_Exercise brief:_ Write out the entries below again, swapping every "Expand" for "Unfold" and keeping everything else the same. Omit the pictures.

_Listed records:_
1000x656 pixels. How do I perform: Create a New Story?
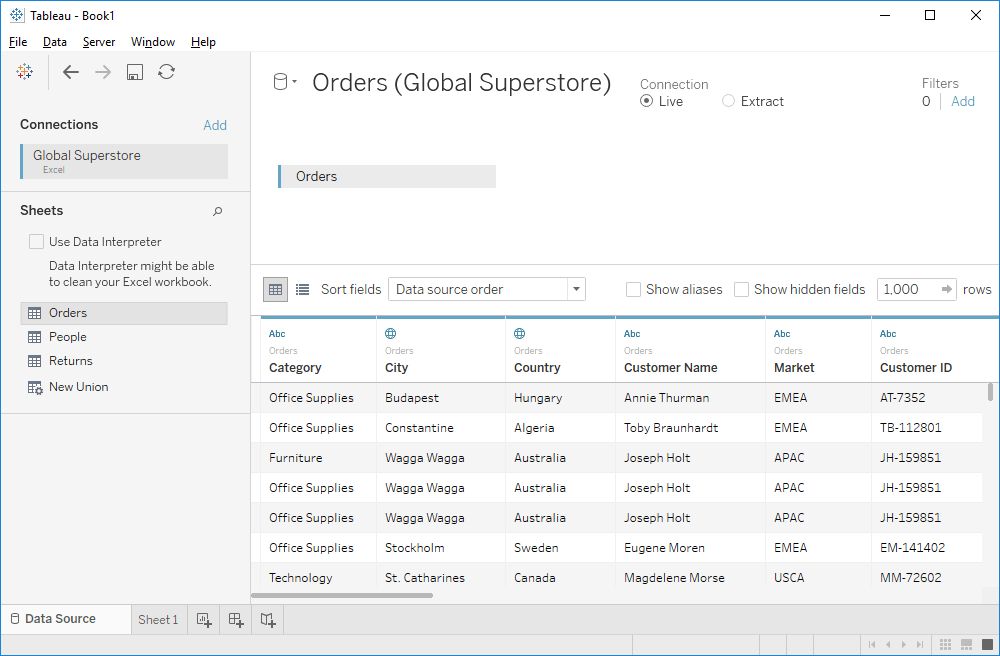(267, 620)
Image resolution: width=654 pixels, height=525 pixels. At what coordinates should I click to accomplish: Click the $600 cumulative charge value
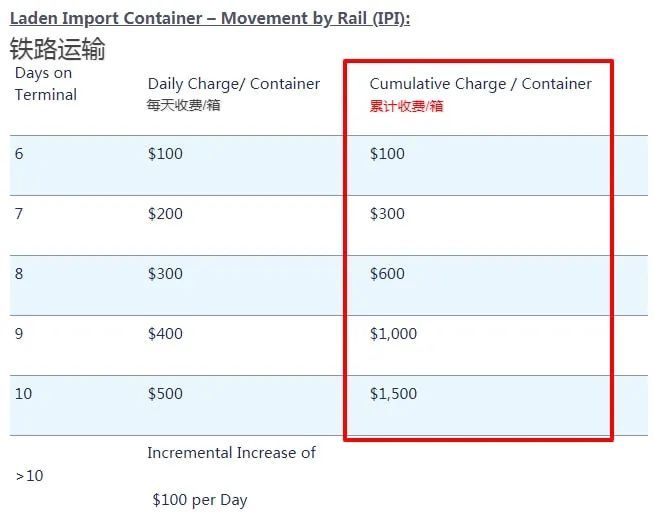click(x=387, y=274)
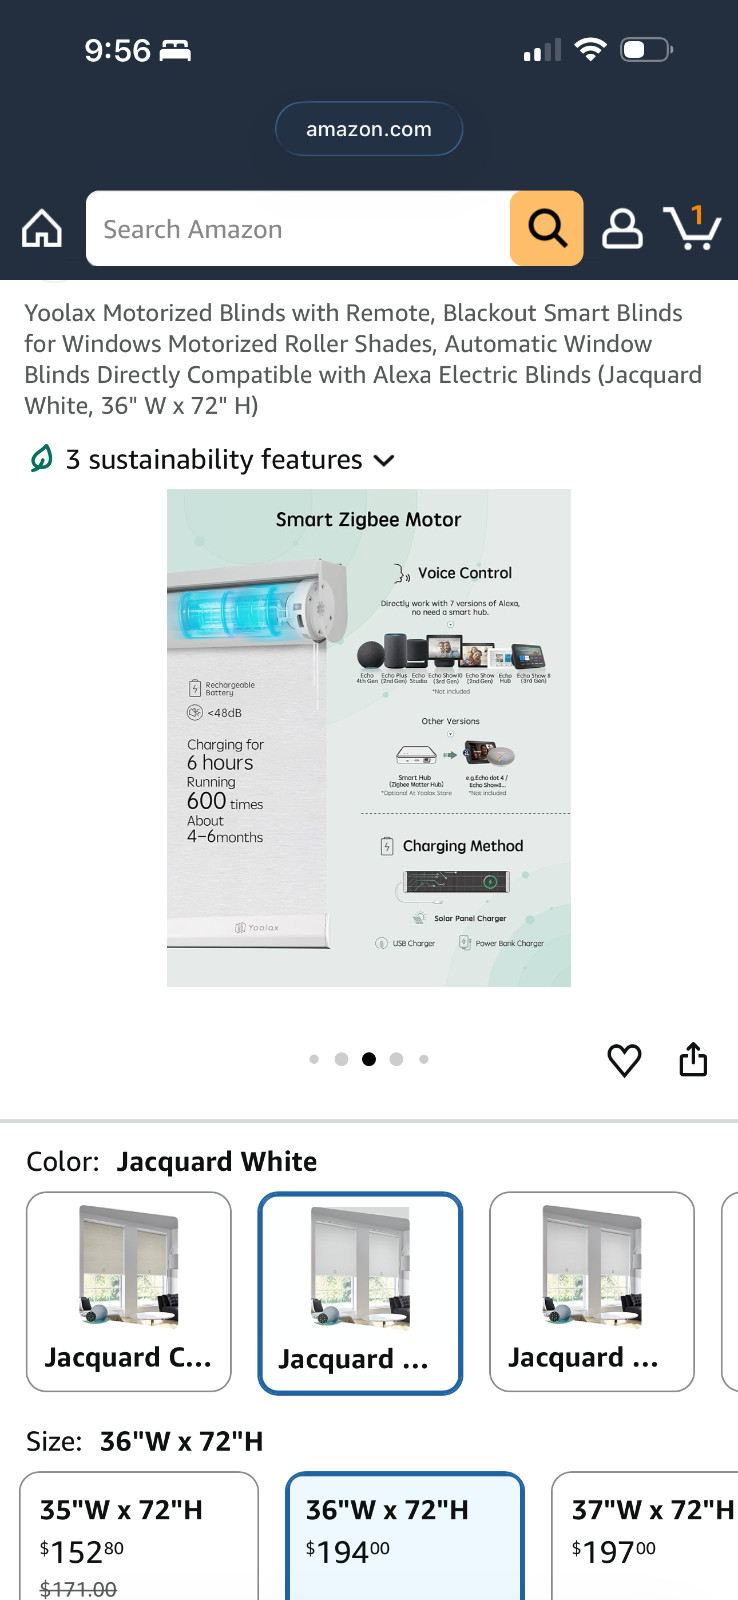Open the Smart Zigbee Motor product image
Image resolution: width=738 pixels, height=1600 pixels.
point(369,738)
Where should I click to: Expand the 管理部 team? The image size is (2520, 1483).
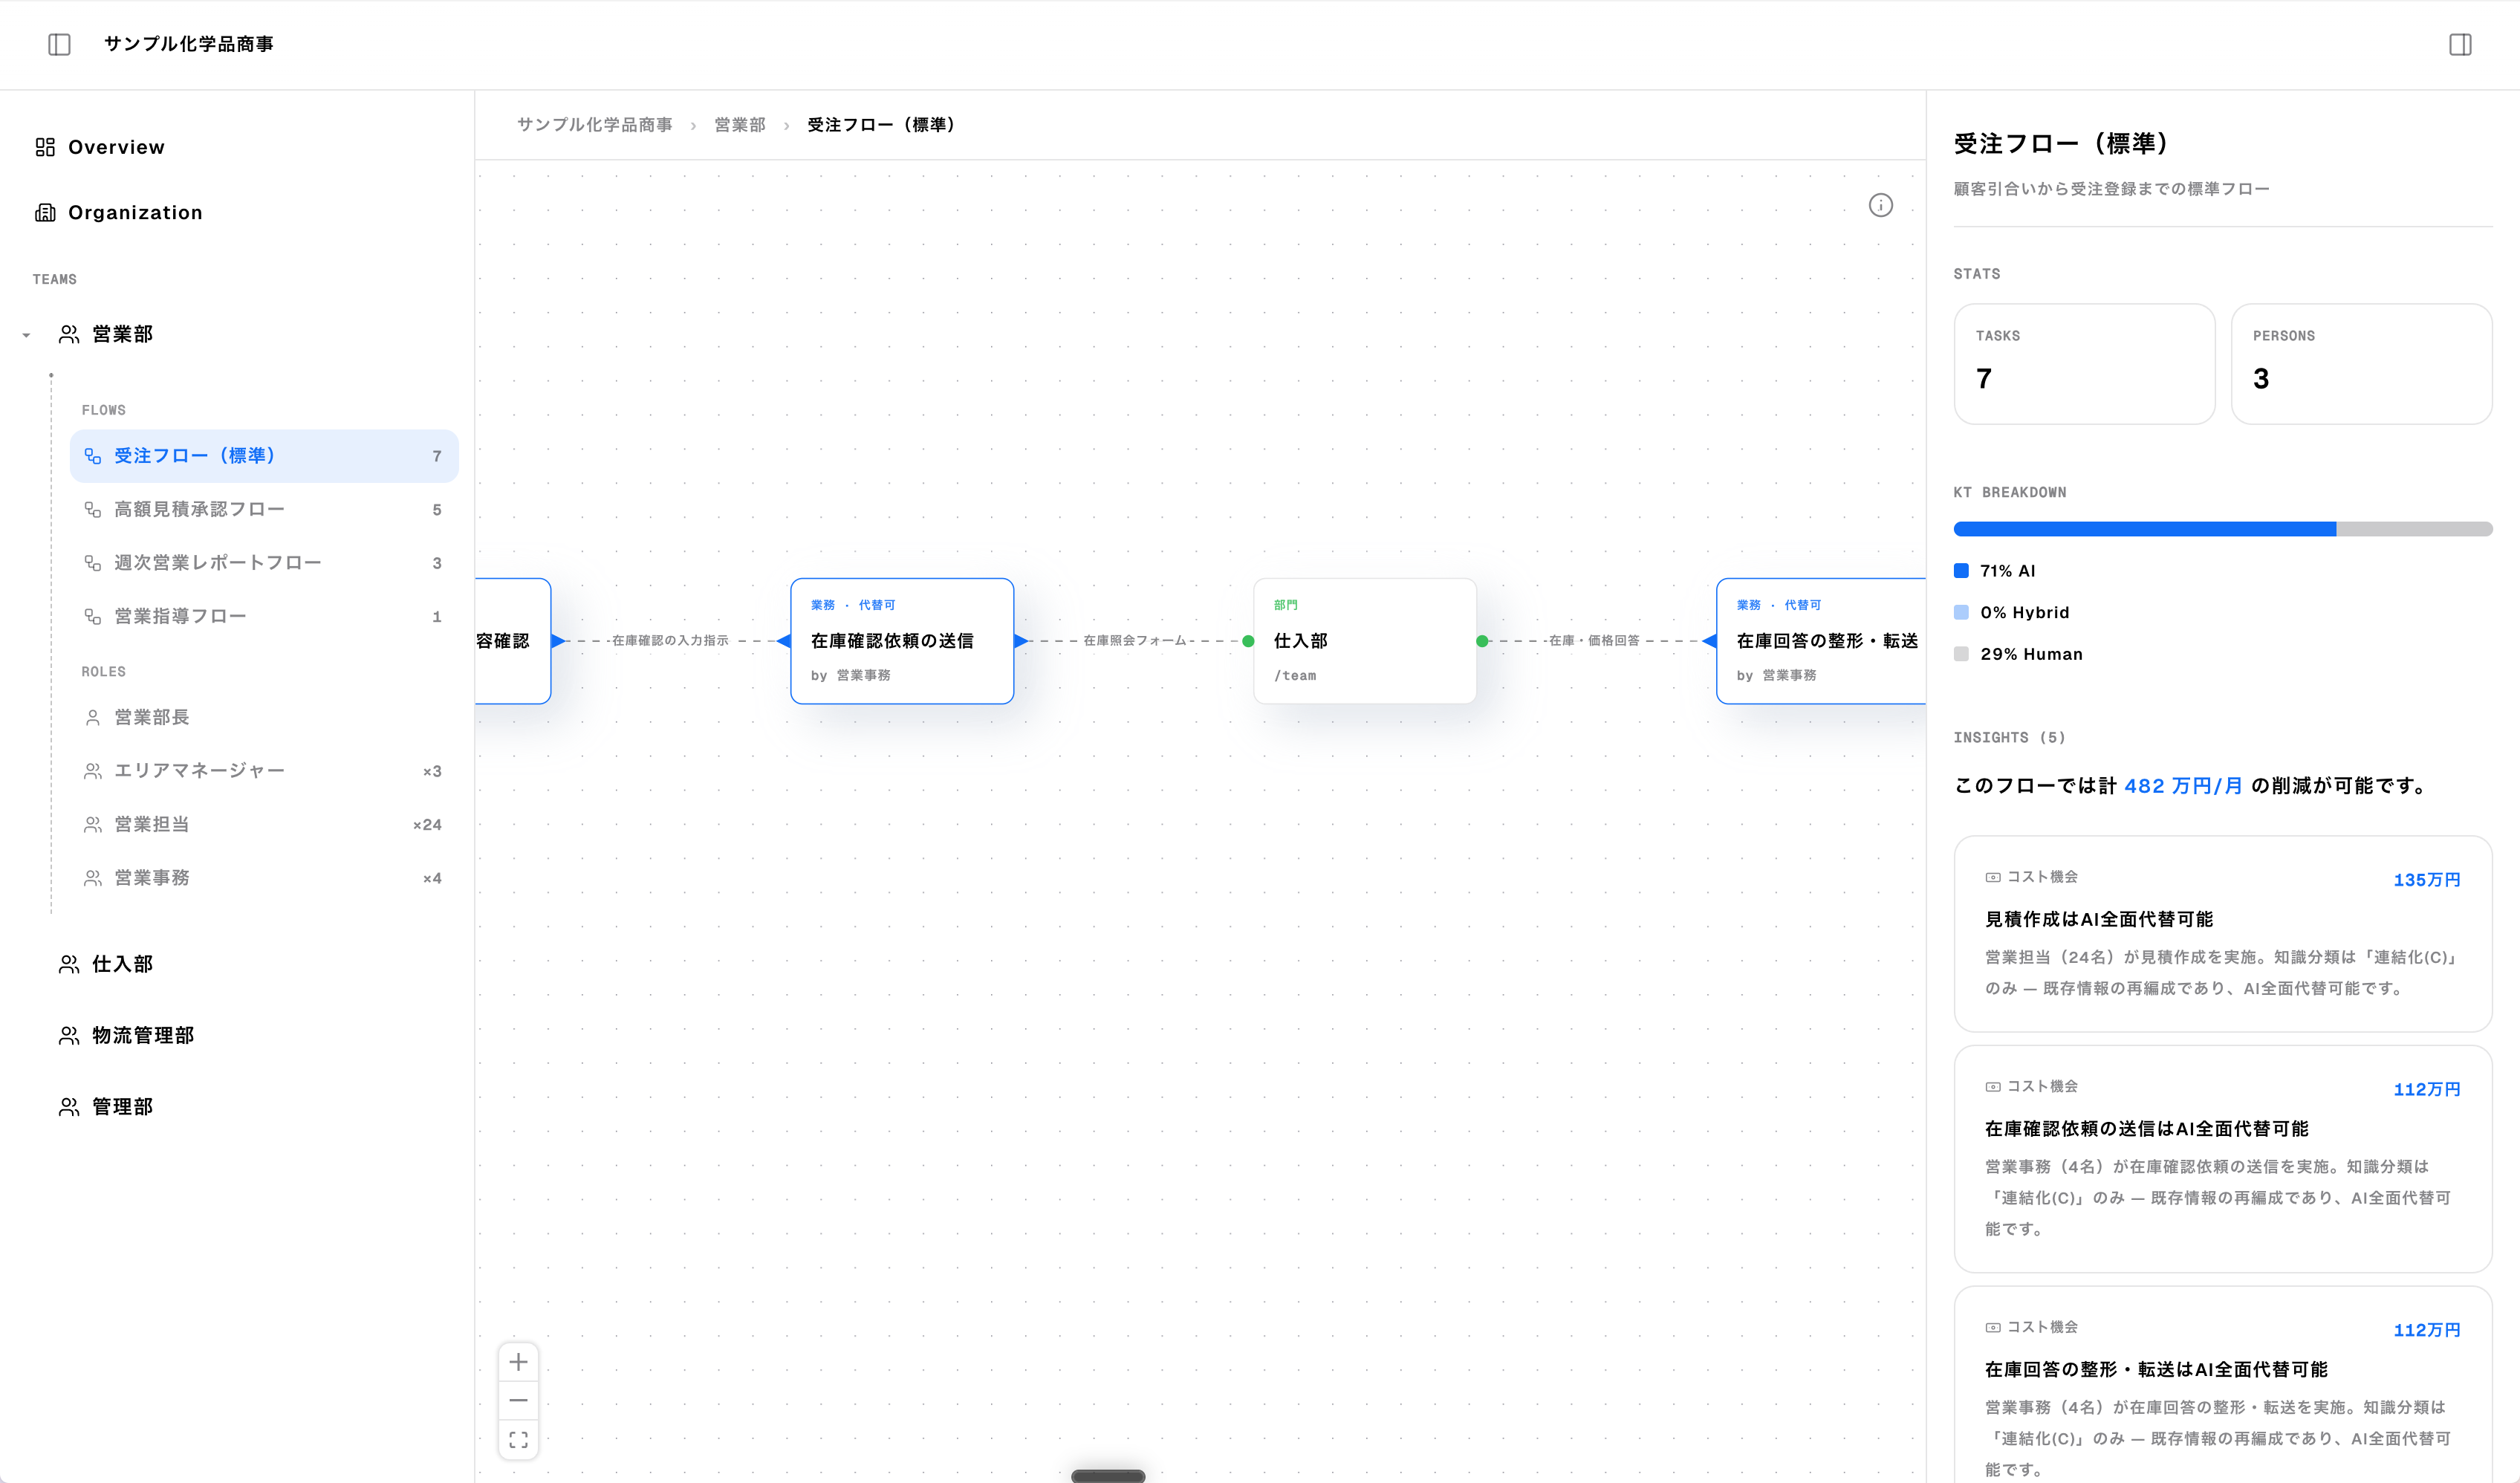122,1106
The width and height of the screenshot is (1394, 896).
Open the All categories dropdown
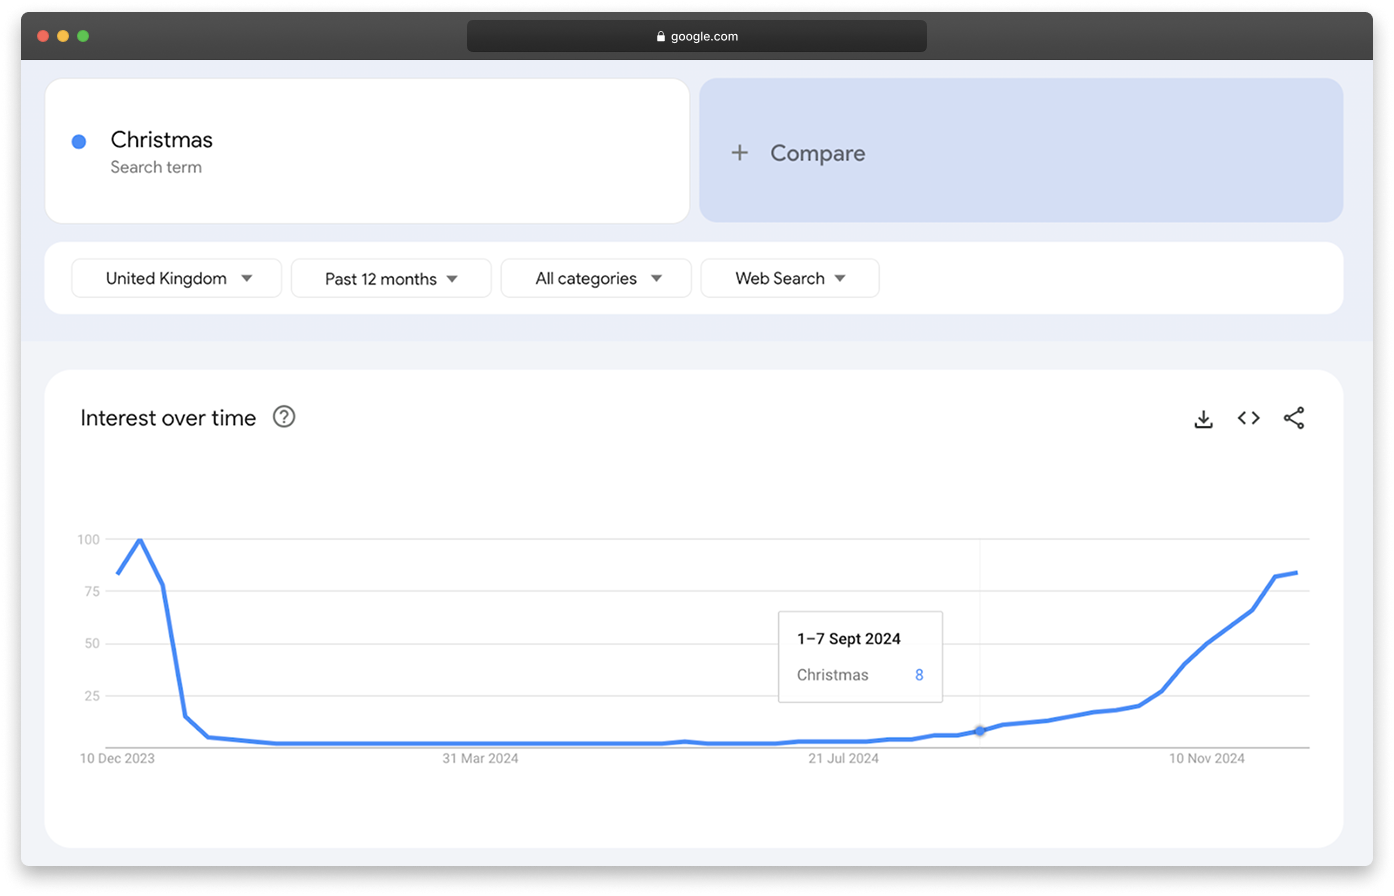click(596, 278)
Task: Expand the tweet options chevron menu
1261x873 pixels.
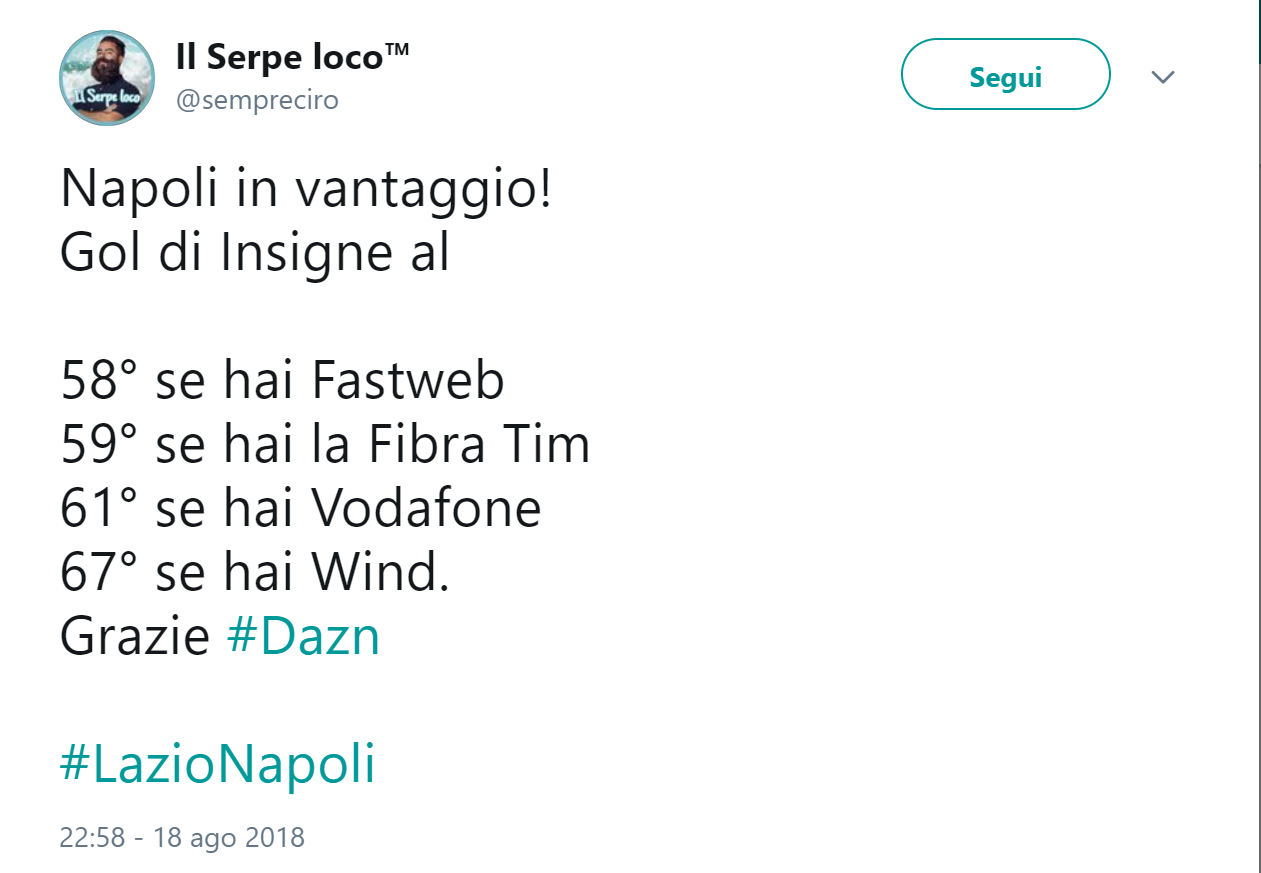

_Reply:_
1000x656 pixels. How do I perform: Create a New Story?
(267, 620)
Image resolution: width=654 pixels, height=525 pixels. At what coordinates should I click to accomplish: Click the $600 cumulative charge value
click(x=387, y=274)
Open the Smart Zigbee Motor product image
Image resolution: width=738 pixels, height=1600 pixels.
point(369,738)
Where should I click to: Unfold the 管理部 team? The image size is (2520, 1483).
122,1106
The width and height of the screenshot is (1394, 896).
Open the All categories dropdown
click(596, 278)
Task: Unfold the tweet options chevron menu
1261x873 pixels.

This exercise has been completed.